Bank "Risk" departments enforce "BIS 1" and "BIS 2" risk accounting regimes. These are complex sets of rules allowing the bank – and its regulators – to know how much money is at risk in trading positions, no matter how complex, and how much 'regulatory' capital' must be set aside as a buffer against each trade going sour. They also try to avoid concentration risk with one counterparty.

That last measure – the counterparty risk limit – is every market player's best protection against the failure of a trading partner. And if that player was the only company hit by their trading partner's bankruptcy, or one of a few dozen players caught in the same position, they would all be safe. However, if every market player, everywhere and in every market took the same hit the results can be the failure of the financial system or 'systemic risk'.

== History ==
Central bankers have had to deal with large institution going bust, an example is Barings in 1995. A concern for financial regulators has been to ensure that depositors are protected from the failure of a retail bank, but the regulators' main concern with an investment bank is to ensure that there isn't a damaging loss of confidence in the banking system, and that all the trades, transactions and all the types of financial contracts are wound up in an orderly way.
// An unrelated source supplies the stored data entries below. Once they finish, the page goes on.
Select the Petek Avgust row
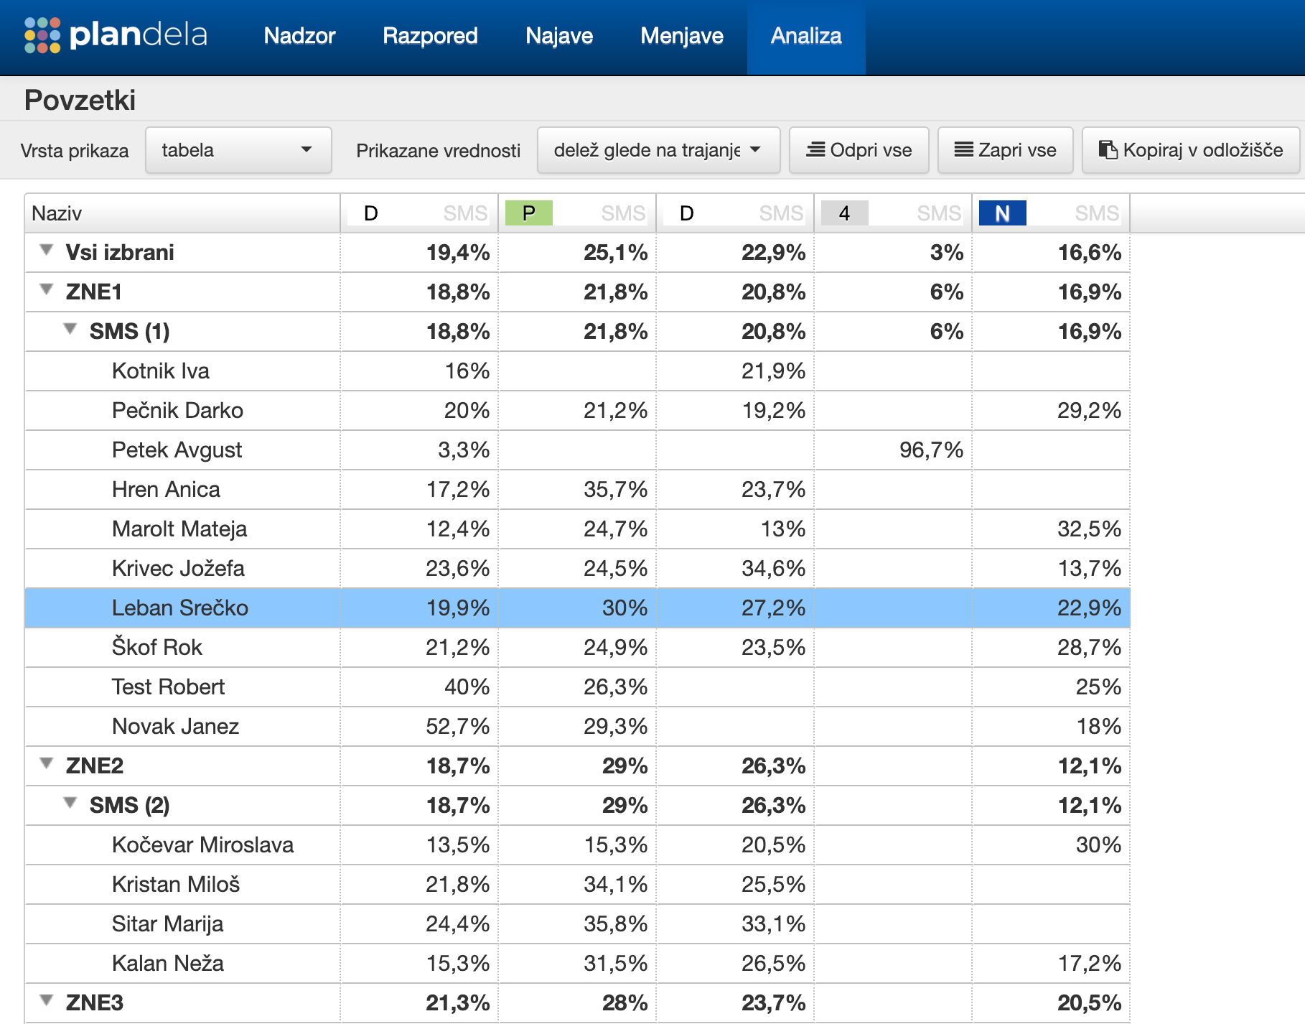 click(577, 450)
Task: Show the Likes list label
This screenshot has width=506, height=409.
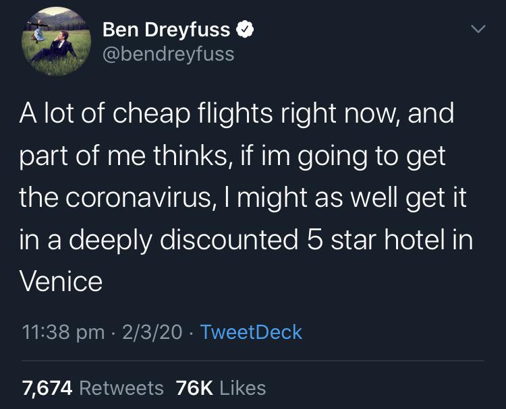Action: (x=242, y=387)
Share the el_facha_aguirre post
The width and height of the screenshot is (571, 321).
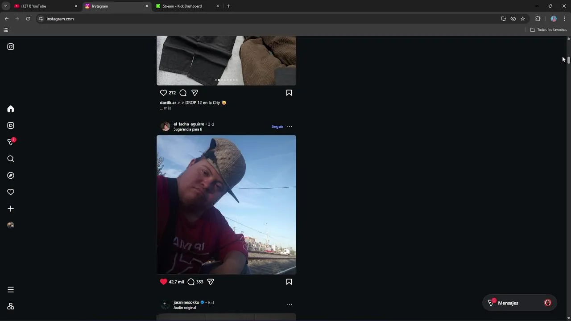click(211, 282)
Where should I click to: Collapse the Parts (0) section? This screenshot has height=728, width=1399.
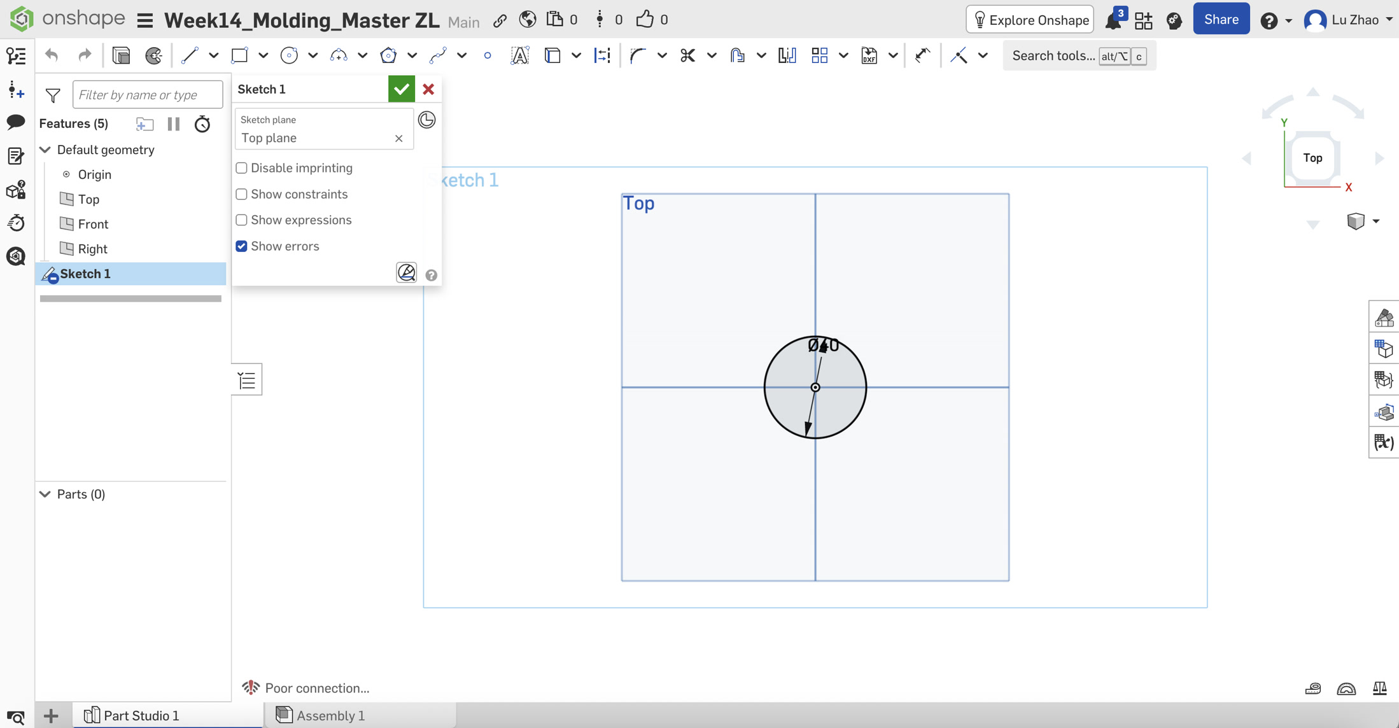pos(45,494)
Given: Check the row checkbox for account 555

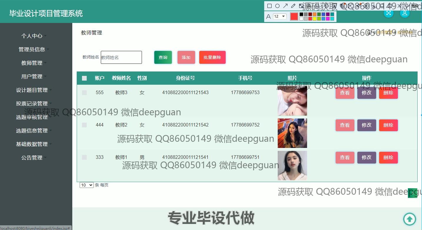Looking at the screenshot, I should coord(84,93).
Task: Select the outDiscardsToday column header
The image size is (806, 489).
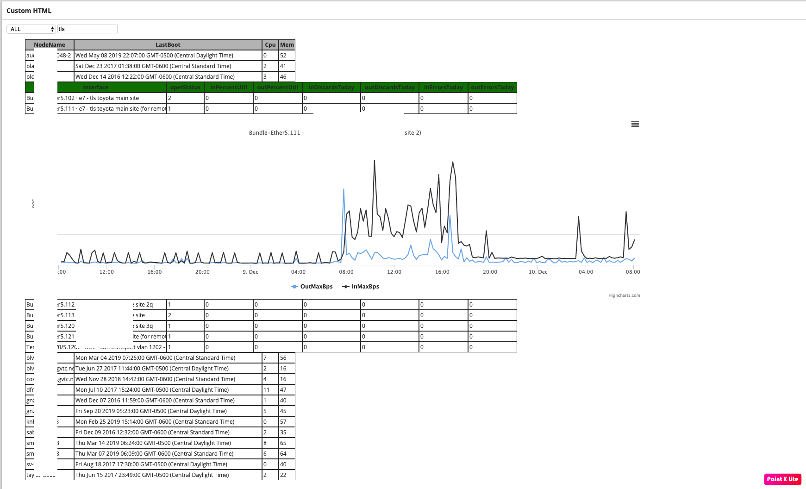Action: pos(390,88)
If they are not, and all the traders and investors are suddenly forced to meet their obligations or liquidate their positions on the same day, there would be a crisis in the market and many institutions, rather than just the one, would probably go bust or at least suffer substantial losses in a dangerous spiral of falling prices and forced selling.

There are many published articles on Long-Term Capital Management failed, but very few on the systemic risk of all LTCM's counterparties attempt to unwind their positions at once. This is why the Federal Reserve Bank of New York intervened and organised a $3 billion bailout.

Worse, at least one major European bank had 'hedged' or laid off risk on a significant percentage of its trading book by derivatives trades with LTCM but was a significant investor in LTCM itself. In other words, they had sold on the risks to LTCM, while buying back into them. Even without such errors, there is the worry that positions we think are hedged (effectively 'insured' against adverse market movements) might lose that protection when the counterparty who sold those derivatives goes broke. An event which would, by its very nature, occur on the very day the markets go crazy.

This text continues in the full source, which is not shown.